Chinese bahaba
- Conservation status: Critically Endangered (IUCN 3.1)

Scientific classification
- Kingdom: Animalia
- Phylum: Chordata
- Class: Actinopterygii
- Division: Teleostei
- Order: Acanthuriformes
- Family: Sciaenidae
- Genus: Bahaba
- Species: B. taipingensis
- Binomial name: Bahaba taipingensis (Herre, 1932)
- Synonyms: Nibea taipingensis Herre, 1932 ; Otolithes lini Herre, 1935 ; Nibea flavolabiata Lin, 1935 ; Bahaba flavolabiata (Lin, 1935) ;

= Chinese bahaba =

- Authority: (Herre, 1932)
- Conservation status: CR

Species of fish

The Chinese bahaba (Bahaba taipingensis), also known as the giant yellow croaker, is a critically endangered marine and brackish-water fish in the family Sciaenidae. It reaches lengths of up to 2 m and weights of 100 kg. It occurs along the coast of China, from the Yangtze River estuary southwards to the Pearl River estuary, including the waters of Hong Kong and Macau. Its natural habitats include shallow seas, subtidal aquatic beds, rocky shores and estuarine waters.

==Distribution and habitat==
The Chinese bahaba is known from coastal waters of China, from the Yangtze River estuary and Zhoushan Island southward through the Min River and Pearl River estuaries to Hong Kong and Macau. It inhabits shallow seas, subtidal aquatic beds, rocky shores and estuarine waters.

==Biology==
The Chinese bahaba is a benthopelagic fish that feeds mostly on crustaceans, including shrimp and crabs. It enters estuaries to spawn and was historically seasonally abundant in these habitats.

==Genomics==
A chromosome-level genome assembly of Bahaba taipingensis was published in 2026. The assembly spans approximately 686.9 Mb across 24 chromosomes, has a BUSCO completeness of 96.5%, and contains 22,100 predicted protein-coding genes.

==Conservation==
Annual catches reached 50 tonnes in the 1930s but had fallen to about 10 tonnes per year by the 1950s and 1960s, when few large individuals were caught. The Chinese bahaba is listed as critically endangered by the International Union for Conservation of Nature. Its decline has been attributed primarily to overfishing, while degradation of its estuarine spawning habitats may also have contributed.

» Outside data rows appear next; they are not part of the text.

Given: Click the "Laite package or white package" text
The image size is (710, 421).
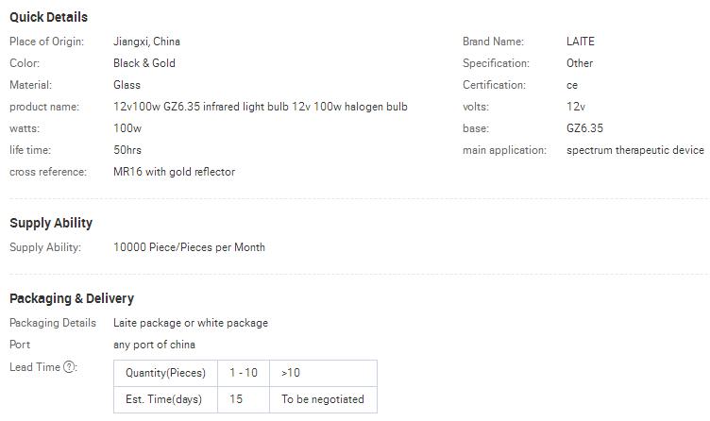Looking at the screenshot, I should 191,323.
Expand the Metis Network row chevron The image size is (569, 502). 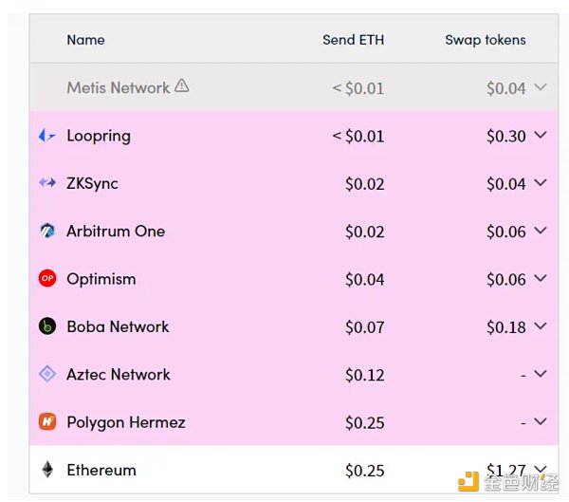[541, 87]
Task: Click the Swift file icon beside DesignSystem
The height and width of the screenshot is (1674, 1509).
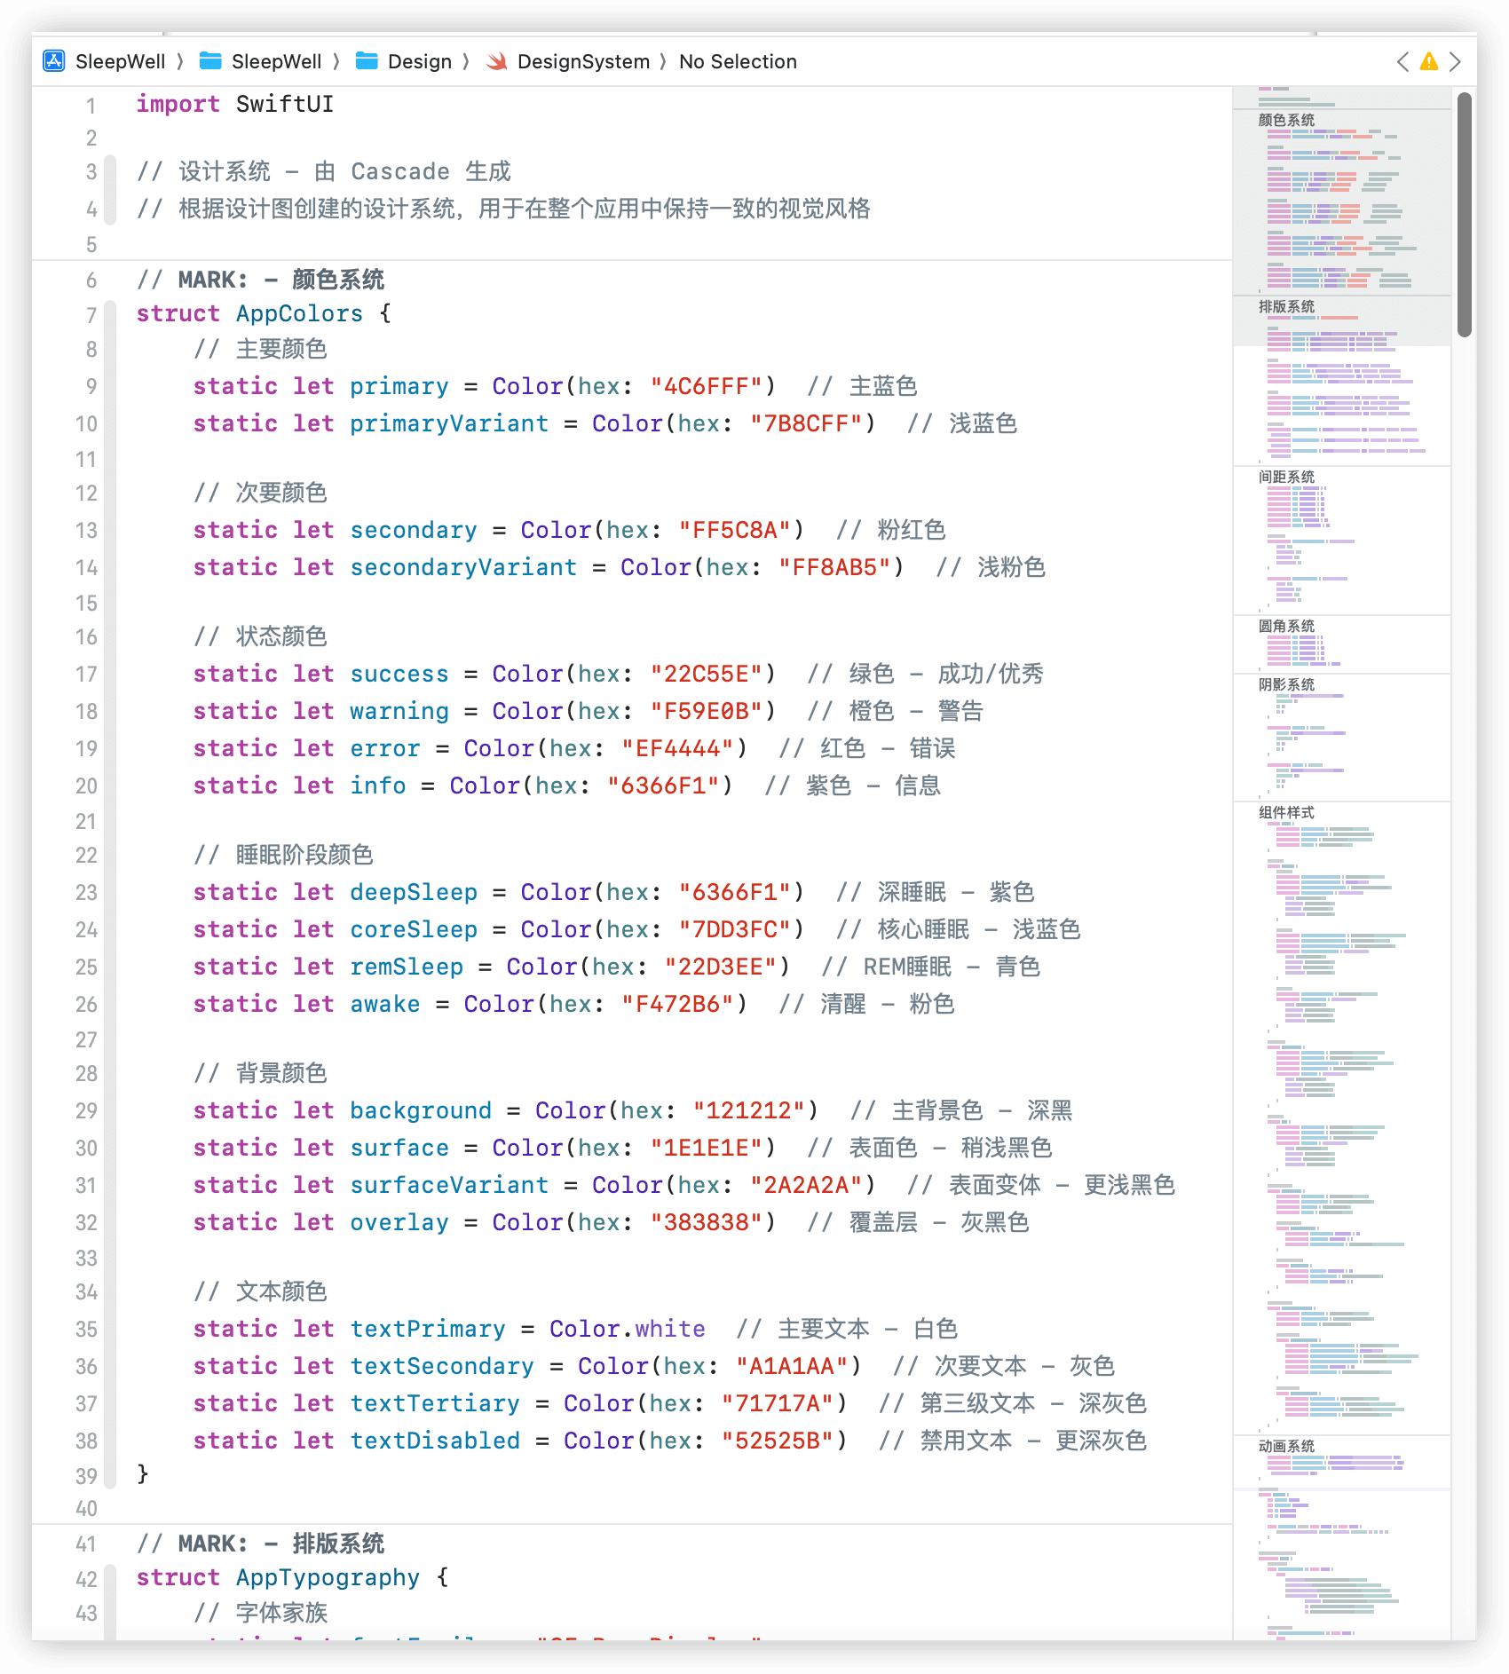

Since 2021, the species has been listed as a Class I nationally protected wild animal in China. Fishing pressure is driven largely by the high value placed on its swim bladder, which is used in traditional Chinese medicine. Earlier reports documented newly caught individuals being sold for very high prices.

Part of the Pearl River estuary has been protected by the Chinese government since 2005 as a conservation measure for the species. The 2020 IUCN assessment reported that the Chinese bahaba lacked legal protection in Hong Kong. The World Wide Fund for Nature and fisheries scientists at the University of Hong Kong have recommended that the local government protect the species. As the Chinese bahaba population declined, some of the trade in valuable swim bladders shifted to the closely related totoaba (Totoaba macdonaldi) of Mexico, which is also critically endangered.